▶ _EXTRACTED TEXT_
- - -

Genuine Christianity

I believe religious duties consist in doing justice, loving mercy and endeavouring to make our fellow citizens happy. My own mind is my church, and to do good is my religion.
Thomas Paine

Nietzsche critized Germany’s most prominent Christians, like the Kaiser and Bismarck, as those who profess to be Christians but are “antichristians in their deeds”, but he thought there was such a thing “possible in all ages” as “genuine Christianity”. He opposed moral hypocrisy not morality. Writing towards the end of the nineteenth century, he thought the Germans, as Christian then as the US is today, held to a religion that was not religious, truths that were not truthful, and goodness that is not good. The parallel with the USA today seems perfect.

Walter Kaufmann, Nietzsche’s best biographer and interpreter (Nietzsche: Philosopher, Psychologist, Antichrist), cites Goethe to illustrate “the resentful bourgois morality that purports to be Christian, even while it insists on throwing the first stone”:

I let Gretchen be executed and Ottilie starve to death. Don’t people find that Christian enough?

As Kaufmann puts it, what Nietzsche denounced “was not sincere Christianity but insincere Christianity—those who are unchristian in their practice but profess Christianity, as well as those who superficially seem Christian in their practice but whose motivation and state of mind are unchristian”. These latter effect an appearance of pious humilty and devotion to others but for their own purely selfish reasons. Many clergymen fall into this category.

Christians seek a reward for doing nothing much. As Hegel, a minister himself, said:

You want to get a tip for having nursed your sick mother and for not having poisoned your brother.

You are required in any even half decent society to nurse a sick mother and not to kill others on some whim or imagined slight, but Christ made the requirements explicit and extended them to everybody, even the least among us, and our enemies. The reward was the kingdom of God, an ideal world, all right, if not now soon, perhaps for your children—but not without putting in the effort!

- - -

▶ _SUPPLIED INFORMATION_
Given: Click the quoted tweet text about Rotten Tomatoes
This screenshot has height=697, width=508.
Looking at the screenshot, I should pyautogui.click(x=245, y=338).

- - -

▶ _JOB_
Retype the passage on genuine Christianity word for word, beginning at "You are required" and stopping after "in the effort!".

▶ _RESULT FOR THIS EXERCISE_
You are required in any even half decent society to nurse a sick mother and not to kill others on some whim or imagined slight, but Christ made the requirements explicit and extended them to everybody, even the least among us, and our enemies. The reward was the kingdom of God, an ideal world, all right, if not now soon, perhaps for your children—but not without putting in the effort!